Gate 2: ✅ PASS if tests pass + coverage ≥80%


Operation 3: Visual Verification (Layer 3)

Purpose: Validate UI appearance, layout, accessibility (for UI features)

Automation: 30-50% automated Speed: Minutes-Hours Confidence: Medium (subjective elements)

Process:

  1. Screenshot Generation:

    # Generate screenshots of UI
    npx playwright test --screenshot=on
    
    # Or manually:
    # Open application
    # Capture screenshots of key views
    
  2. Visual Comparison (if previous version exists):

    # Compare against baseline
    npx playwright test --update-snapshots=missing
    
    # Or use Percy/Chromatic for visual regression
    npx percy snapshot screenshots/
    
  3. Layout Validation:

    # Visual Checklist
    
    ## Layout
    - [ ] Components positioned correctly
    - [ ] Spacing/margins match mockup
    - [ ] Alignment proper
    - [ ] No overlapping elements
    
    ## Styling
    - [ ] Colors match design system
    - [ ] Typography correct (fonts, sizes)
    - [ ] Icons/images display properly
    
    ## Responsiveness
    - [ ] Mobile view (320px-480px): ✅
    - [ ] Tablet view (768px-1024px): ✅
    - [ ] Desktop view (>1024px): ✅
    
  4. Accessibility Testing:

    # Automated accessibility scan
    npx axe-core src/
    
    # Check WCAG compliance
    npx pa11y http://localhost:3000
    
    # Manual checks:
    # - Keyboard navigation
    # - Screen reader compatibility
    # - Color contrast ratios
    
  5. Generate Layer 3 Report:

    # Layer 3: Visual Verification
    
    ## Screenshot Comparison
    ✅ Login page matches mockup
    ✅ Dashboard layout correct
    ⚠️ Profile page: Avatar alignment off by 5px
    
    ## Responsiveness
    ✅ Mobile: All components visible
    ✅ Tablet: Layout adapts correctly
    ✅ Desktop: Full functionality
    
    ## Accessibility
    ✅ WCAG 2.1 AA compliance
    ✅ Keyboard navigation works
    ⚠️ 2 color contrast warnings (non-critical)
    
    **Layer 3 Status**: ✅ PASS (minor issues acceptable)
    **Issues**: Avatar alignment (cosmetic), contrast warnings
    

Outputs:

  • Screenshots of UI
  • Visual comparison results
  • Responsiveness validation
  • Accessibility report
  • Layer 3 status

Validation:

  • Screenshots captured
  • Visual comparison done (if applicable)
  • Layout validated
  • Responsiveness tested
  • Accessibility checked
  • No critical visual issues

Time Estimate: 30-90 minutes (skip if no UI)

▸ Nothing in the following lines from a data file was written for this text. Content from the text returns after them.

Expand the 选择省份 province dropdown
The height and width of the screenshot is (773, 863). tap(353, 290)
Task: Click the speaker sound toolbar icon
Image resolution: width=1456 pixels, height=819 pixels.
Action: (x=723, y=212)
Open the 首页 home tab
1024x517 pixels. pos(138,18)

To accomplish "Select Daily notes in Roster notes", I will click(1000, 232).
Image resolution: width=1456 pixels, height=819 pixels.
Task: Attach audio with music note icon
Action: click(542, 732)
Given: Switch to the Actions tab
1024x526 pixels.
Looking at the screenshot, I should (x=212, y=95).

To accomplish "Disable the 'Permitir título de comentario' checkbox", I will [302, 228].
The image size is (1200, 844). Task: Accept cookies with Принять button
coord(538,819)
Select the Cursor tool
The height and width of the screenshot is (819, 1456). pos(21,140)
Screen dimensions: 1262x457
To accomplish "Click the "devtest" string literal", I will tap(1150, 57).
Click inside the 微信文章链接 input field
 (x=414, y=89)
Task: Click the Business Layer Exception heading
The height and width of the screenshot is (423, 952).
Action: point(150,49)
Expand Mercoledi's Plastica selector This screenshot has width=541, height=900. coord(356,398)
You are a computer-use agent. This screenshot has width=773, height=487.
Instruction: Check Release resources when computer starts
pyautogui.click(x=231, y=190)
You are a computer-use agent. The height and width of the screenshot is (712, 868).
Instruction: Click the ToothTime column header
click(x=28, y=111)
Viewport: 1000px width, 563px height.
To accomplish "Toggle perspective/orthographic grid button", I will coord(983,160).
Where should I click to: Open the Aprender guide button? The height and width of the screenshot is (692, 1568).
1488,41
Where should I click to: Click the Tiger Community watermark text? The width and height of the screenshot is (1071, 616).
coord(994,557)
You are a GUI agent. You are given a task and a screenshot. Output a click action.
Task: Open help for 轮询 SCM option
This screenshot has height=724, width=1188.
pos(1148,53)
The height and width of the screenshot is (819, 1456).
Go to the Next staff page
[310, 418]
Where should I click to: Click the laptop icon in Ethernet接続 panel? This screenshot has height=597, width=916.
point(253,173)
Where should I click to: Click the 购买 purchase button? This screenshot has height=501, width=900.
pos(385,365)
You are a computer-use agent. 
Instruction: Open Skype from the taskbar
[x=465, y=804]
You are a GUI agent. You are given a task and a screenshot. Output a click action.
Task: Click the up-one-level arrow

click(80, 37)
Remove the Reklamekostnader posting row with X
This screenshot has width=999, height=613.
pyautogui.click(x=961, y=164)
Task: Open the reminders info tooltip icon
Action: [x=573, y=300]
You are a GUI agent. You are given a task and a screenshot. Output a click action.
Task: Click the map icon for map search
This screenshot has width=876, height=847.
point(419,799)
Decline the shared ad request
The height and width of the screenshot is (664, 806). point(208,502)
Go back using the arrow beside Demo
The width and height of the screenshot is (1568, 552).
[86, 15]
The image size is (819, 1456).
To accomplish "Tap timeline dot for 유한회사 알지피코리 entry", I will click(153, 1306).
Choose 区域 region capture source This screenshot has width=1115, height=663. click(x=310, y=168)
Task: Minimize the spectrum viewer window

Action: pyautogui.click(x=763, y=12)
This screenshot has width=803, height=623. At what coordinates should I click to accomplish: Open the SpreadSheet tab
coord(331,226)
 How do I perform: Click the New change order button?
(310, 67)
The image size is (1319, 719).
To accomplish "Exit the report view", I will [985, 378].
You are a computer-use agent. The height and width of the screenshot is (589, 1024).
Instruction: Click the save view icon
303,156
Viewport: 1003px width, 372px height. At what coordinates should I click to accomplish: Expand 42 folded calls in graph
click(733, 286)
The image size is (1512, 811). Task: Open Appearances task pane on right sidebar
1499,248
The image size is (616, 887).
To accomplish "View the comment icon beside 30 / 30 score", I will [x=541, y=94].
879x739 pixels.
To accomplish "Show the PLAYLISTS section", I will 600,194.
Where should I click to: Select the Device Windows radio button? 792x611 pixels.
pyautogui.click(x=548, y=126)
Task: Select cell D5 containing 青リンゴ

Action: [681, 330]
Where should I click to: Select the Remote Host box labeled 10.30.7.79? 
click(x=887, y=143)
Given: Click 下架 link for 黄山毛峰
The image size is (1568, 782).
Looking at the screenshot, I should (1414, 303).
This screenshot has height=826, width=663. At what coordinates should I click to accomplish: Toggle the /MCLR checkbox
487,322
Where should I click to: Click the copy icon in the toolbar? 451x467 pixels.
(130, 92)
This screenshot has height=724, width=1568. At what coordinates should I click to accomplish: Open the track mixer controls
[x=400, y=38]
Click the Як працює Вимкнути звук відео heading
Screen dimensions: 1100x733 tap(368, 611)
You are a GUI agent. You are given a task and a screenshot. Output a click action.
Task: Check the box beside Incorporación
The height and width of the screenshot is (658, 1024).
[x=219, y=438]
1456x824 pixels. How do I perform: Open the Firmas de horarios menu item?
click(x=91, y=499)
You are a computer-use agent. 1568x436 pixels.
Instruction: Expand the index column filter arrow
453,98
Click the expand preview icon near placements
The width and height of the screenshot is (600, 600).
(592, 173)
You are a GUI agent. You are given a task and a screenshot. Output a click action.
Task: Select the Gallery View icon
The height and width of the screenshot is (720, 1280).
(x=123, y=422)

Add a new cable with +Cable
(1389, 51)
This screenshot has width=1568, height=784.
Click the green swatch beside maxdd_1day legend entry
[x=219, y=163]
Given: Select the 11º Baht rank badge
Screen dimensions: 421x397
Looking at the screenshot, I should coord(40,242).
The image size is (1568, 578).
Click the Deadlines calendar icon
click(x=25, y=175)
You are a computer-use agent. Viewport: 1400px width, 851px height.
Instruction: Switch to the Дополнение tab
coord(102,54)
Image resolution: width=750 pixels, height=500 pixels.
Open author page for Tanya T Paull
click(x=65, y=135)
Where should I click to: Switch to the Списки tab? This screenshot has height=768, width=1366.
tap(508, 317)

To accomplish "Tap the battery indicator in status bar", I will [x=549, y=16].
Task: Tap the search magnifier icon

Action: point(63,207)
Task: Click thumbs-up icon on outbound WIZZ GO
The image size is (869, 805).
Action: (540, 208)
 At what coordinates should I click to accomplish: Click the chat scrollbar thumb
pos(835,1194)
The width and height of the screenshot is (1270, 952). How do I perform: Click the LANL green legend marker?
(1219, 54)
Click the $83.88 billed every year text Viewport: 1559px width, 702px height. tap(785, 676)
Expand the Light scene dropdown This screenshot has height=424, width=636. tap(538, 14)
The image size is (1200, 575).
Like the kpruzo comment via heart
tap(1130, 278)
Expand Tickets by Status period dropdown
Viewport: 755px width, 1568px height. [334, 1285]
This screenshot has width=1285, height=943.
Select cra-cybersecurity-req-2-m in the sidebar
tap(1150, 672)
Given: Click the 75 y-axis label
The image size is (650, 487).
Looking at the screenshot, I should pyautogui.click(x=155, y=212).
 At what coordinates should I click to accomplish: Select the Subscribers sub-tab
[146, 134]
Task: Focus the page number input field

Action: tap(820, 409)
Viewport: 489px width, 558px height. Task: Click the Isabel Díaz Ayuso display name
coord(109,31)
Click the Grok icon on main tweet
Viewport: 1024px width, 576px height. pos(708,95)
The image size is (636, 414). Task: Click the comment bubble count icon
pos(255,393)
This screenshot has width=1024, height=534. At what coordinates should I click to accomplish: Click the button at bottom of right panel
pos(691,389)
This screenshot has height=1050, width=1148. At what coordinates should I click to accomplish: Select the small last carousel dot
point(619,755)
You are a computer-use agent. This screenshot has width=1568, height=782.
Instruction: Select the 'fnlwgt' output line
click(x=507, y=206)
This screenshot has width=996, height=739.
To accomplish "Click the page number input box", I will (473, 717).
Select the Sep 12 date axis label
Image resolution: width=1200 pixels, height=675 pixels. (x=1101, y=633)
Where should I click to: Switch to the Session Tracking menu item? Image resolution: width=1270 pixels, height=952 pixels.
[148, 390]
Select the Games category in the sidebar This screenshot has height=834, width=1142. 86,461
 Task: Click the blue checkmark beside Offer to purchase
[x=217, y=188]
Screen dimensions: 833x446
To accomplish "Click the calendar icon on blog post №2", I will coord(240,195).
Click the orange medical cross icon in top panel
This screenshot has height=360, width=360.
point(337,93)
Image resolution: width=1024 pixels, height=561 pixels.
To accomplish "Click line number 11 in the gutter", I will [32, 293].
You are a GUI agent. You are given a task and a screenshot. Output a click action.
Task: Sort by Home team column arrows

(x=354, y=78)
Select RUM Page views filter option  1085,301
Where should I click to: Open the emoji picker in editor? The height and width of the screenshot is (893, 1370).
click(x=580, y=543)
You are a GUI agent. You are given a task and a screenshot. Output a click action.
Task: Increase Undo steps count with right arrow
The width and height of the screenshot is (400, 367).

Gate 3: ✅ PASS if no critical visual/a11y issues


Operation 4: Integration Verification (Layer 4)

Purpose: Validate system-level integration, data flow, API compatibility

Automation: 20-30% automated Speed: Hours (complex) Confidence: Medium-High

Process:

  1. Component Integration Tests:

    # Run integration test suite
    npm test -- tests/integration/
    
    # Verify components work together
    # - Database ← → API
    # - API ← → Frontend
    # - Frontend ← → User
    
  2. Data Flow Validation:

    # Data Flow Verification
    
    **Flow 1: User Registration**
    Frontend form → API endpoint → Validation → Database → Email service
    ✅ Data flows correctly
    ✅ No data loss
    ✅ Transactions atomic
    
    **Flow 2: Authentication**
    Login request → API → Database lookup → Token generation → Response
    ✅ Token generated correctly
    ✅ Session stored
    ✅ Response includes token
    
  3. API Integration Tests:

    # Test all API endpoints
    npm run test:api
    
    # Verify:
    # - All endpoints respond
    # - Status codes correct
    # - Response formats match spec
    # - Error handling works
    
  4. End-to-End Workflow Tests:

    // Complete user journeys
    test('Complete registration and login flow', async () => {
      // 1. Register new user
      const registerResponse = await api.post('/register', userData);
      expect(registerResponse.status).toBe(201);
    
      // 2. Confirm email
      const confirmResponse = await api.get(confirmLink);
      expect(confirmResponse.status).toBe(200);
    
      // 3. Login
      const loginResponse = await api.post('/login', credentials);
      expect(loginResponse.status).toBe(200);
      expect(loginResponse.data.token).toBeDefined();
    
      // 4. Access protected resource
      const profileResponse = await api.get('/profile', {
        headers: { Authorization: `Bearer ${loginResponse.data.token}` }
      });
      expect(profileResponse.status).toBe(200);
    });
    
  5. Dependency Compatibility:

    # Check external dependencies work
    npm audit
    
    # Check for breaking changes
    npm outdated
    
    # Verify integration with services
    # - Database connection
    # - Redis/cache
    # - External APIs
    
  6. Generate Layer 4 Report:

    # Layer 4: Integration Verification
    
    ## Component Integration
    ✅ 12/12 integration tests passing
    ✅ All components integrate correctly
    
    ## Data Flow
    ✅ All 5 data flows validated
    ✅ No data loss or corruption
    
    ## API Integration
    ✅ All 15 endpoints functional
    ✅ Response formats correct
    ✅ Error handling works
    
    ## E2E Workflows
    ✅ 8/8 user journeys complete successfully
    ✅ No workflow breaks
    
    ## Dependencies
    ✅ 0 critical vulnerabilities
    ⚠️ 2 moderate (non-blocking)
    
    **Layer 4 Status**: ✅ PASS
    

Outputs:

  • Integration test results
  • Data flow validation
  • API compatibility report
  • E2E workflow results
  • Dependency audit
  • Layer 4 status

Validation:

  • Integration tests pass
  • Data flows validated
  • APIs integrate correctly
  • E2E workflows function
  • Dependencies secure

Time Estimate: 45-90 minutes

Gate 4: ✅ PASS if all integration tests pass, no critical dependencies


Operation 5: Quality Scoring (Layer 5)

Purpose: Holistic quality assessment using LLM-as-judge and Agent-as-a-Judge patterns

Automation: 0-20% automated Speed: Hours (expensive) Confidence: Medium (requires judgment)

Process:

  1. Spawn Independent Quality Assessor (Agent-as-a-Judge):

    Key: Use different model family if possible (prevent self-preference bias)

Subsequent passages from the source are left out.